### Instructions for the task
Start at the top and transcribe every record through the final line exactly.
START Records for this task
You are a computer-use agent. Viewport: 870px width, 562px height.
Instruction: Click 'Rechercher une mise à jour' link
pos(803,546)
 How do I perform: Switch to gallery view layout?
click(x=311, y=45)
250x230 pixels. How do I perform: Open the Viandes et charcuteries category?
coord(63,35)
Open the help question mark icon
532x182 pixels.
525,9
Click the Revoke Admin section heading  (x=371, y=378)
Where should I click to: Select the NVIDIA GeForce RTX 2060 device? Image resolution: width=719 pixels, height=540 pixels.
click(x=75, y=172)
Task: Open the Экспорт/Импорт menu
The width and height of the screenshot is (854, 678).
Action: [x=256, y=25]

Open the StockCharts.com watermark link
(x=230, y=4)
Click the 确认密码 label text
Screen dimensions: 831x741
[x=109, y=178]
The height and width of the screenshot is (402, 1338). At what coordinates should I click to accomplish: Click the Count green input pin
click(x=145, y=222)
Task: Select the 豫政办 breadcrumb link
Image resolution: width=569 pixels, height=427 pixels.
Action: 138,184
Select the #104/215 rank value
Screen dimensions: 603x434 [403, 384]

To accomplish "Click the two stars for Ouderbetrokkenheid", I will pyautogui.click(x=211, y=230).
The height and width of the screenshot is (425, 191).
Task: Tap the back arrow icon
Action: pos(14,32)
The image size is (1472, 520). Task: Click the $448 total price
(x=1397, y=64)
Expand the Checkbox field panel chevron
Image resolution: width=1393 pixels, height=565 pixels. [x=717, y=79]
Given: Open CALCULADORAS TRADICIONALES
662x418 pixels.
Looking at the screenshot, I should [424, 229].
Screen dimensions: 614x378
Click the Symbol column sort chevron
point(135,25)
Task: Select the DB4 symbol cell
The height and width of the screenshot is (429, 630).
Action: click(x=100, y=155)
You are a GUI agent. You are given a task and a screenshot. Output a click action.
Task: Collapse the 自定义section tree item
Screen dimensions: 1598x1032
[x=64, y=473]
END Records for this task
### Exercise output
You are a computer-use agent. Viewport: 870px width, 562px height.
Instruction: Click 'Rechercher une mise à jour' link
pos(803,546)
 How do I perform: Switch to gallery view layout?
click(x=311, y=45)
250x230 pixels. How do I perform: Open the Viandes et charcuteries category?
coord(63,35)
Open the help question mark icon
532x182 pixels.
525,9
Click the Revoke Admin section heading  (x=371, y=378)
Where should I click to: Select the NVIDIA GeForce RTX 2060 device? Image resolution: width=719 pixels, height=540 pixels.
click(x=75, y=172)
Task: Open the Экспорт/Импорт menu
The width and height of the screenshot is (854, 678).
Action: [x=256, y=25]

Open the StockCharts.com watermark link
(x=230, y=4)
Click the 确认密码 label text
Screen dimensions: 831x741
[x=109, y=178]
The height and width of the screenshot is (402, 1338). At what coordinates should I click to accomplish: Click the Count green input pin
click(x=145, y=222)
Task: Select the 豫政办 breadcrumb link
Image resolution: width=569 pixels, height=427 pixels.
Action: 138,184
Select the #104/215 rank value
Screen dimensions: 603x434 [403, 384]

To accomplish "Click the two stars for Ouderbetrokkenheid", I will pyautogui.click(x=211, y=230).
The height and width of the screenshot is (425, 191).
Task: Tap the back arrow icon
Action: pos(14,32)
The image size is (1472, 520). Task: Click the $448 total price
(x=1397, y=64)
Expand the Checkbox field panel chevron
Image resolution: width=1393 pixels, height=565 pixels. [x=717, y=79]
Given: Open CALCULADORAS TRADICIONALES
662x418 pixels.
Looking at the screenshot, I should [424, 229].
Screen dimensions: 614x378
Click the Symbol column sort chevron
point(135,25)
Task: Select the DB4 symbol cell
The height and width of the screenshot is (429, 630).
Action: click(x=100, y=155)
You are a GUI agent. You are given a task and a screenshot. Output a click action.
Task: Collapse the 自定义section tree item
Screen dimensions: 1598x1032
[x=64, y=473]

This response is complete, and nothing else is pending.